Tak Terkalahkan - MTL - Chapter 3615
Bab 3615 – Naga Kembar dari Negeri Tanpa Batas
Karena Kekaisaran Surgawi yang Agung tidak terletak terlalu jauh dari Gunung Es, mereka berhasil tiba dalam waktu kurang dari sepuluh hari.
Kedatangan Zhou Chi tentu saja membuat Rong Hua waspada.
Ketika ia keluar dari istananya untuk menyambut Zhou Chi secara pribadi, ia terkejut mendapati kehadiran seorang pemuda berambut hitam. Zhou Chi bersikap begitu hormat sehingga Rong Hua tidak tahu harus bereaksi seperti apa.
“Tuan Zhou Chi, dia…” Rong Hua tak kuasa menahan diri untuk bertanya.
“Ini tuanku,” Zhou Chi memperkenalkan.
“Tuan, ini…” Rong Hua terkejut dan menatap Huang Xiaolong dengan tak percaya.
Makna di balik kata-kata Zhou Chi tidak sesederhana kelihatannya.
Ketika ia pergi ke Gunung Es di masa lalu, ia memperhatikan bahwa para bawahan yang telah tunduk di bawah panji Zhou Chi memanggilnya dengan cara yang sama. Sekarang, Zhou Chi, salah satu dari sepuluh ahli terkuat di Tanah Tanpa Batas dengan lebih dari 13 miliar unit energi kosmos agung, memanggil pemuda itu dengan cara yang sama!

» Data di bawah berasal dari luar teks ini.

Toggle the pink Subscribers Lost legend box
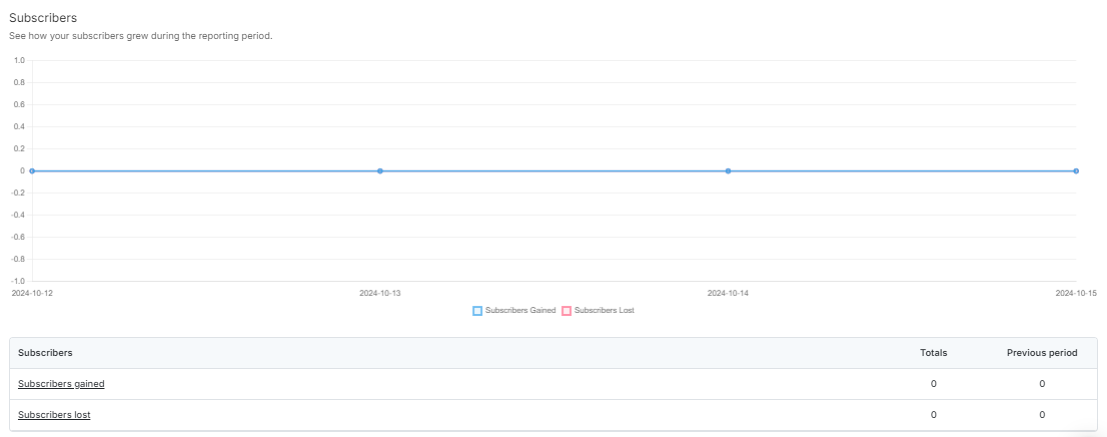Image resolution: width=1107 pixels, height=437 pixels. (x=566, y=311)
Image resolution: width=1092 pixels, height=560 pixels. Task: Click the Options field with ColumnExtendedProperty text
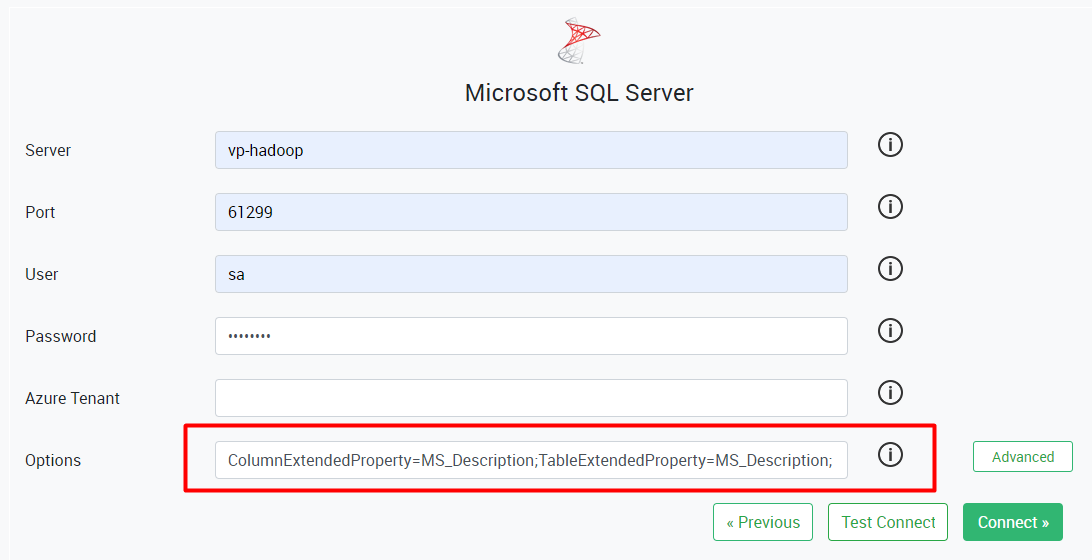(x=531, y=460)
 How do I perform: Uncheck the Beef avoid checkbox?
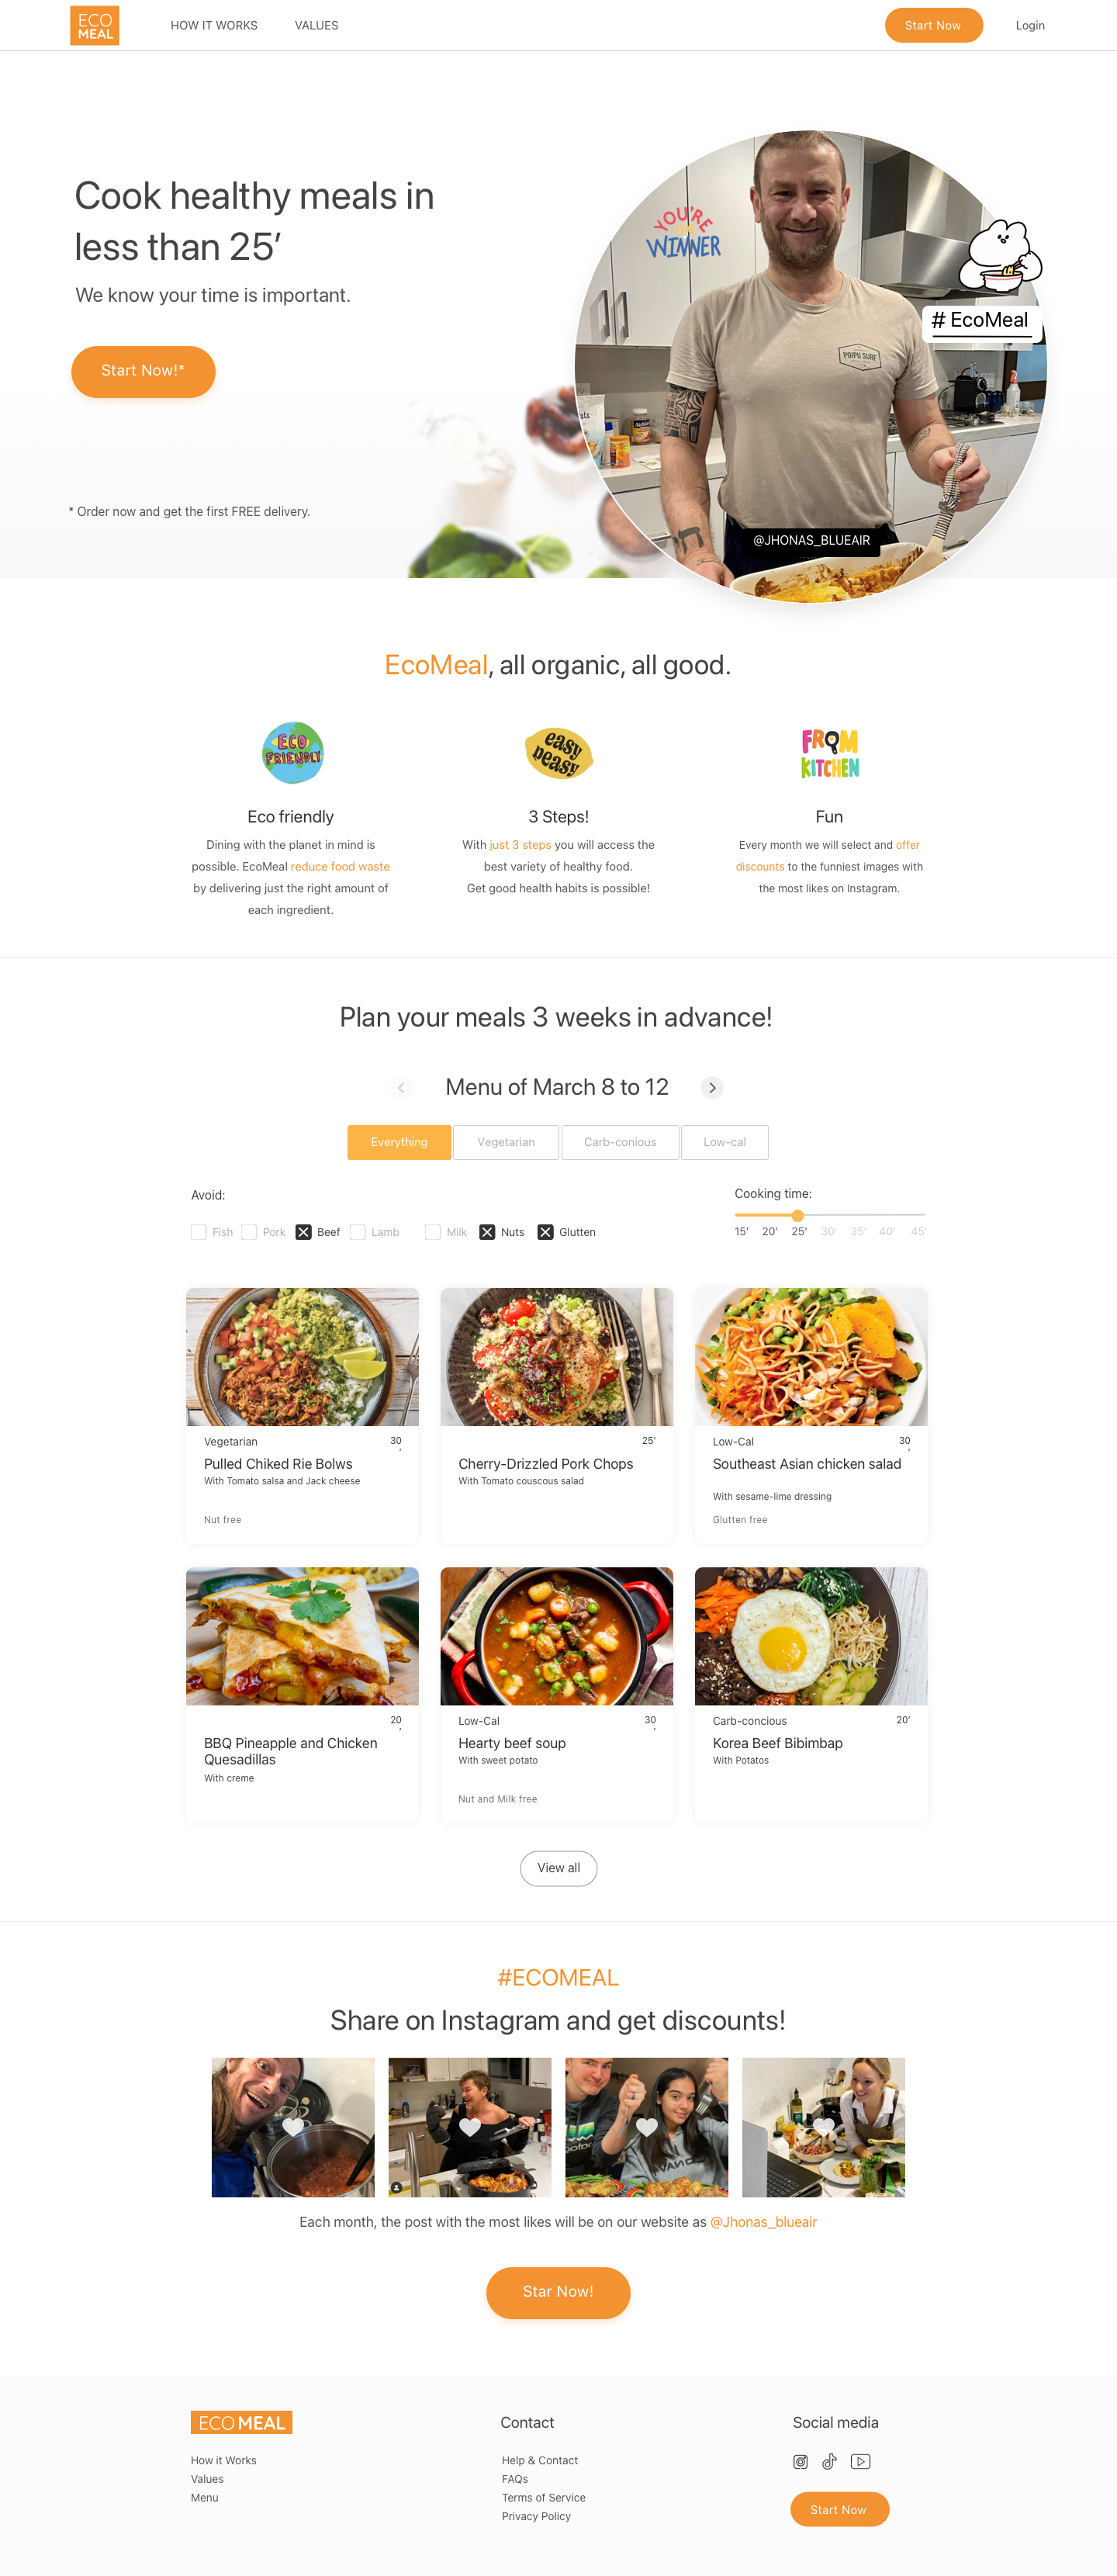coord(303,1232)
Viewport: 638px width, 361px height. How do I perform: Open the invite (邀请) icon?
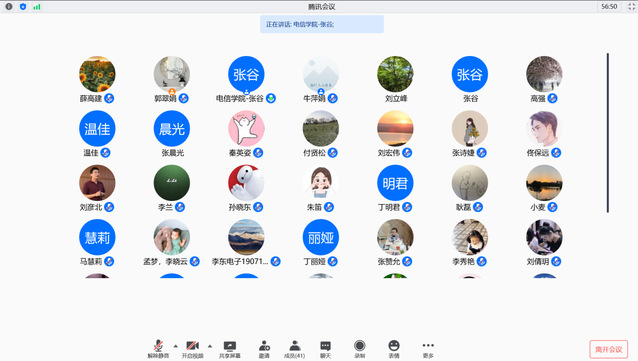[264, 349]
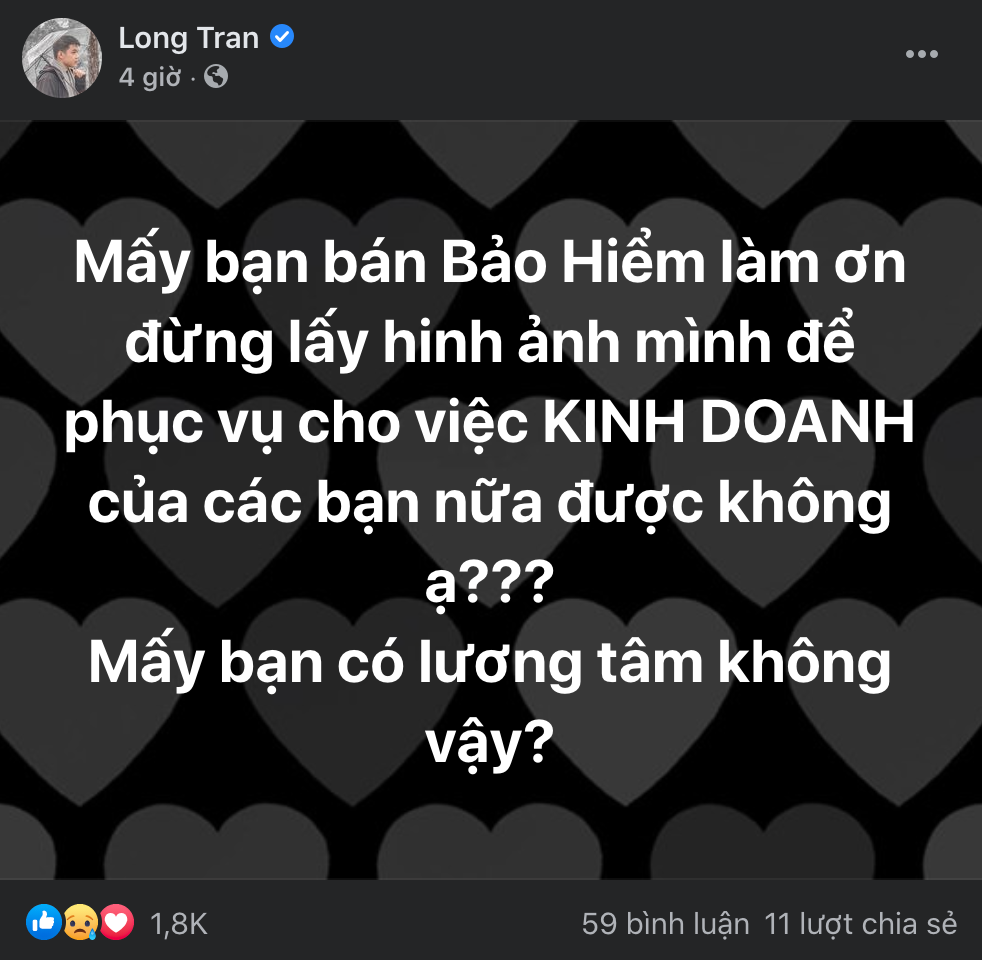Image resolution: width=982 pixels, height=960 pixels.
Task: Click the 'ạ???' text in the post
Action: pos(490,582)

“Akulah Tuan Muda Naga Biru.” Huang Xiaolong terkekeh ketika melihat keterkejutan Rong Hua. “Kau tidak salah dengar, Zhou Chi sekarang adalah bawahanku.”
Huang Xiaolong tidak lagi berencana untuk menyembunyikan fakta tersebut.
Ketika Rong Hua mendengar Huang Xiaolong mengakui hal itu, dia sangat terkejut.
“Sebenarnya, putramu juga telah tunduk kepadaku,” tambah Huang Xiaolong.
“Apa?!” seru Rong Hua kaget.
“Zhou Chi bukan satu-satunya yang melayaniku. Lin Qiankun, Chen Huanzhi, Lin Xian…” Huang Xiaolong menyebutkan lebih dari selusin ahli Alam Dewa Penciptaan sekaligus.
Rong Hua sebenarnya tidak terlalu peduli dengan sebagian besar dari mereka, tetapi jantung Rong Hua berdebar kencang ketika mendengar bahwa Lin Qiankun adalah salah satu bawahan Huang Xiaolong.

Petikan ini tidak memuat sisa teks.